Work instructions → Copy the entries exactly, leaving out nothing.

-- Records provided follows --

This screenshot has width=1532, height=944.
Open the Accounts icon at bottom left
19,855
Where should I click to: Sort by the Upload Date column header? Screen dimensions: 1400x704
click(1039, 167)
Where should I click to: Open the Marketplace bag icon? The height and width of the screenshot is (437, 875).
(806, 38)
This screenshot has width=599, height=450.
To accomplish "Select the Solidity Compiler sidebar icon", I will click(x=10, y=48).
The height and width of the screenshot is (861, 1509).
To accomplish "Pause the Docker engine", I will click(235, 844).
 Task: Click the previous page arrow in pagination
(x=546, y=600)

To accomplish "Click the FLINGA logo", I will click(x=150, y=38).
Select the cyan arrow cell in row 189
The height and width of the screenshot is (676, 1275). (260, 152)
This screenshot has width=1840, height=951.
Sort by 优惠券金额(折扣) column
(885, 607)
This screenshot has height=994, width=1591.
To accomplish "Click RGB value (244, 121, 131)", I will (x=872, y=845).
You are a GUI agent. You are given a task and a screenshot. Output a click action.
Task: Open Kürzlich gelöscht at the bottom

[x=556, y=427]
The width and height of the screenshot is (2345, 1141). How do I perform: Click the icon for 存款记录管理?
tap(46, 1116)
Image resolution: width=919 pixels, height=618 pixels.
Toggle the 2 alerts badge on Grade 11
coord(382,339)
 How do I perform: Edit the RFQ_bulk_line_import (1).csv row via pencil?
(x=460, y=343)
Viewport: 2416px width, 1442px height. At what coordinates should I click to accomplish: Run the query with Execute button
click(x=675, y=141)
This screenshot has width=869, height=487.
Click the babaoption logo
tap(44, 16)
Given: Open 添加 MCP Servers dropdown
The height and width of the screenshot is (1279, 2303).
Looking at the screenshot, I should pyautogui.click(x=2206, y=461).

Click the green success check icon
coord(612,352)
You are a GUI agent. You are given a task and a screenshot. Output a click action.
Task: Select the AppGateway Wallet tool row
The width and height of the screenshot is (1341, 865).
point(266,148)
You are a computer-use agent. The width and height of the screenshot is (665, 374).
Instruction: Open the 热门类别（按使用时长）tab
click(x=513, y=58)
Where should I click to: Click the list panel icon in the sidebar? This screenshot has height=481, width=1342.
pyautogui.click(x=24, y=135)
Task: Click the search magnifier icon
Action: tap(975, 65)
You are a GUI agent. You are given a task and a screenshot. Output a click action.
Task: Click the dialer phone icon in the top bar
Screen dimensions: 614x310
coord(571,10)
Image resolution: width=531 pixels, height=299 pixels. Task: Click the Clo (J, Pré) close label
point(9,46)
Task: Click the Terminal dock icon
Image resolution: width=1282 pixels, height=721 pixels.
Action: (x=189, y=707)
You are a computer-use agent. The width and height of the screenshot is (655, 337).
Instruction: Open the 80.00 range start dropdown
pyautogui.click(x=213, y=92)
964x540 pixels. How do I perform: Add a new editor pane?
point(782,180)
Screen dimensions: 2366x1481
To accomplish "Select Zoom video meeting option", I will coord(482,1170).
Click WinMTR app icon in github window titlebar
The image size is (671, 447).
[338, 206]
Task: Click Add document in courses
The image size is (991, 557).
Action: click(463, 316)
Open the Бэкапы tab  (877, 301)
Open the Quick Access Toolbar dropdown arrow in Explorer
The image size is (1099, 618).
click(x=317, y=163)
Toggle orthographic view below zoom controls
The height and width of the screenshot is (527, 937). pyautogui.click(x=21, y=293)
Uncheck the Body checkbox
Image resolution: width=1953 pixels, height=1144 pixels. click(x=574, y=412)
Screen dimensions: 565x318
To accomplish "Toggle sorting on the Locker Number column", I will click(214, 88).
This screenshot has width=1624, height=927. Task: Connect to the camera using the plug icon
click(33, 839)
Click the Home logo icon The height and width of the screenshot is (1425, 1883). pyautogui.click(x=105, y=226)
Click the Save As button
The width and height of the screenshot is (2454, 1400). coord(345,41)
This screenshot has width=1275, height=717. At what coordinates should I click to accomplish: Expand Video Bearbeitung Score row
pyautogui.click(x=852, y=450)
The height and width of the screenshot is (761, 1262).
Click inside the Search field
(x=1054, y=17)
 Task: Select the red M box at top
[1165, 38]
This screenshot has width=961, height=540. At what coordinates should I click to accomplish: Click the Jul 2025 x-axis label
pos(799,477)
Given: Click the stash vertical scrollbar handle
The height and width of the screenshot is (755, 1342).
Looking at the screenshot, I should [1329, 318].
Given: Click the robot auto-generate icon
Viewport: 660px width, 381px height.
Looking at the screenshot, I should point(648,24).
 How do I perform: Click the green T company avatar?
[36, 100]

-- Records provided concluded --

Result below →
This screenshot has width=1532, height=944.
Open the Accounts icon at bottom left
19,855
Where should I click to: Sort by the Upload Date column header? Screen dimensions: 1400x704
click(1039, 167)
Where should I click to: Open the Marketplace bag icon? The height and width of the screenshot is (437, 875).
(806, 38)
This screenshot has width=599, height=450.
To accomplish "Select the Solidity Compiler sidebar icon", I will click(x=10, y=48).
The height and width of the screenshot is (861, 1509).
To accomplish "Pause the Docker engine", I will click(235, 844).
 Task: Click the previous page arrow in pagination
(x=546, y=600)

To accomplish "Click the FLINGA logo", I will click(x=150, y=38).
Select the cyan arrow cell in row 189
The height and width of the screenshot is (676, 1275). (260, 152)
This screenshot has width=1840, height=951.
Sort by 优惠券金额(折扣) column
(885, 607)
This screenshot has height=994, width=1591.
To accomplish "Click RGB value (244, 121, 131)", I will (x=872, y=845).
You are a GUI agent. You are given a task and a screenshot. Output a click action.
Task: Open Kürzlich gelöscht at the bottom

[x=556, y=427]
The width and height of the screenshot is (2345, 1141). How do I perform: Click the icon for 存款记录管理?
tap(46, 1116)
Image resolution: width=919 pixels, height=618 pixels.
Toggle the 2 alerts badge on Grade 11
coord(382,339)
 How do I perform: Edit the RFQ_bulk_line_import (1).csv row via pencil?
(x=460, y=343)
Viewport: 2416px width, 1442px height. At what coordinates should I click to accomplish: Run the query with Execute button
click(x=675, y=141)
This screenshot has width=869, height=487.
Click the babaoption logo
tap(44, 16)
Given: Open 添加 MCP Servers dropdown
The height and width of the screenshot is (1279, 2303).
Looking at the screenshot, I should pyautogui.click(x=2206, y=461).

Click the green success check icon
coord(612,352)
You are a GUI agent. You are given a task and a screenshot. Output a click action.
Task: Select the AppGateway Wallet tool row
The width and height of the screenshot is (1341, 865).
point(266,148)
You are a computer-use agent. The width and height of the screenshot is (665, 374).
Instruction: Open the 热门类别（按使用时长）tab
click(x=513, y=58)
Where should I click to: Click the list panel icon in the sidebar? This screenshot has height=481, width=1342.
pyautogui.click(x=24, y=135)
Task: Click the search magnifier icon
Action: tap(975, 65)
You are a GUI agent. You are given a task and a screenshot. Output a click action.
Task: Click the dialer phone icon in the top bar
Screen dimensions: 614x310
coord(571,10)
Image resolution: width=531 pixels, height=299 pixels. Task: Click the Clo (J, Pré) close label
point(9,46)
Task: Click the Terminal dock icon
Image resolution: width=1282 pixels, height=721 pixels.
Action: (x=189, y=707)
You are a computer-use agent. The width and height of the screenshot is (655, 337).
Instruction: Open the 80.00 range start dropdown
pyautogui.click(x=213, y=92)
964x540 pixels. How do I perform: Add a new editor pane?
point(782,180)
Screen dimensions: 2366x1481
To accomplish "Select Zoom video meeting option", I will coord(482,1170).
Click WinMTR app icon in github window titlebar
The image size is (671, 447).
[338, 206]
Task: Click Add document in courses
The image size is (991, 557).
Action: click(463, 316)
Open the Бэкапы tab  (877, 301)
Open the Quick Access Toolbar dropdown arrow in Explorer
The image size is (1099, 618).
click(x=317, y=163)
Toggle orthographic view below zoom controls
The height and width of the screenshot is (527, 937). pyautogui.click(x=21, y=293)
Uncheck the Body checkbox
Image resolution: width=1953 pixels, height=1144 pixels. click(x=574, y=412)
Screen dimensions: 565x318
To accomplish "Toggle sorting on the Locker Number column", I will click(214, 88).
This screenshot has width=1624, height=927. Task: Connect to the camera using the plug icon
click(33, 839)
Click the Home logo icon The height and width of the screenshot is (1425, 1883). pyautogui.click(x=105, y=226)
Click the Save As button
The width and height of the screenshot is (2454, 1400). coord(345,41)
This screenshot has width=1275, height=717. At what coordinates should I click to accomplish: Expand Video Bearbeitung Score row
pyautogui.click(x=852, y=450)
The height and width of the screenshot is (761, 1262).
Click inside the Search field
(x=1054, y=17)
 Task: Select the red M box at top
[1165, 38]
This screenshot has width=961, height=540. At what coordinates should I click to accomplish: Click the Jul 2025 x-axis label
pos(799,477)
Given: Click the stash vertical scrollbar handle
The height and width of the screenshot is (755, 1342).
Looking at the screenshot, I should [1329, 318].
Given: Click the robot auto-generate icon
Viewport: 660px width, 381px height.
Looking at the screenshot, I should point(648,24).
 How do I perform: Click the green T company avatar?
[36, 100]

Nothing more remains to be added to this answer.